It is a commonplace that there is more to life than money and the material benefits that it may provide someone. We often make trade-offs between income-earning work opportunities and more time with family or friends, or between risky but well-paying employment and a calmer and less stressful job that does not pay as well. We might decide whether it is worth forgoing some amount of personal material wealth for a more pleasant and healthy environment. The question is, Should government be trying to measure and manage these and other things like them, instead of each of us finding the right balance and values for ourselves?
Columbia University professor and Nobel Prize winner in economics Joseph E. Stiglitz thinks that it is more the government’s role to sort these things out, and, by implication, less each of ours as individuals. In a recent article titled “Beyond GDP,” Stiglitz points out that the usual measurements of economy-wide economic well-being fall short and leave out a lot of important things that make up a happy, fulfilling, and better life. Correct and recalibrate the measurements, and government can be trusted to take care of a lot of the rest.

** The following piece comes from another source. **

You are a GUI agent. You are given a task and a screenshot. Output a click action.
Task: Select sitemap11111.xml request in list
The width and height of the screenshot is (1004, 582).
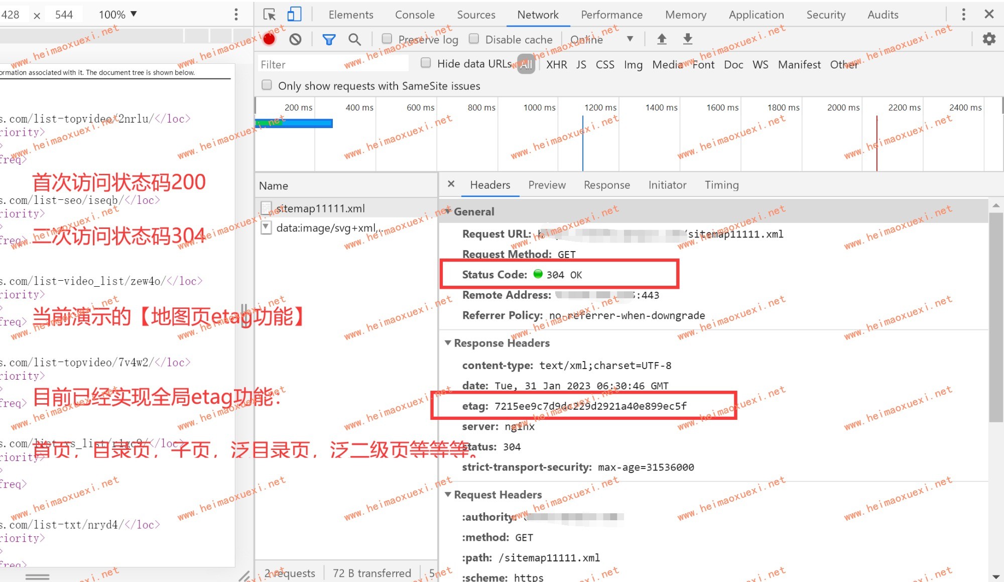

The Meddler Wanting to Manage Society
It is an interesting sociological phenomenon how there seems to be an inexhaustible urge and drive among some people to constantly look for ways and means to remake society into their own preferred image. The idea that it is not the business or the right of such people to tell other people how to live, what values they should prefer, and in what manners they should interact with others never seems to enter their heads, particularly when they wish to use the coercive powers of government to make everyone conform to their vision of how to live. In the past, they sometimes have been called busybodies or meddlers.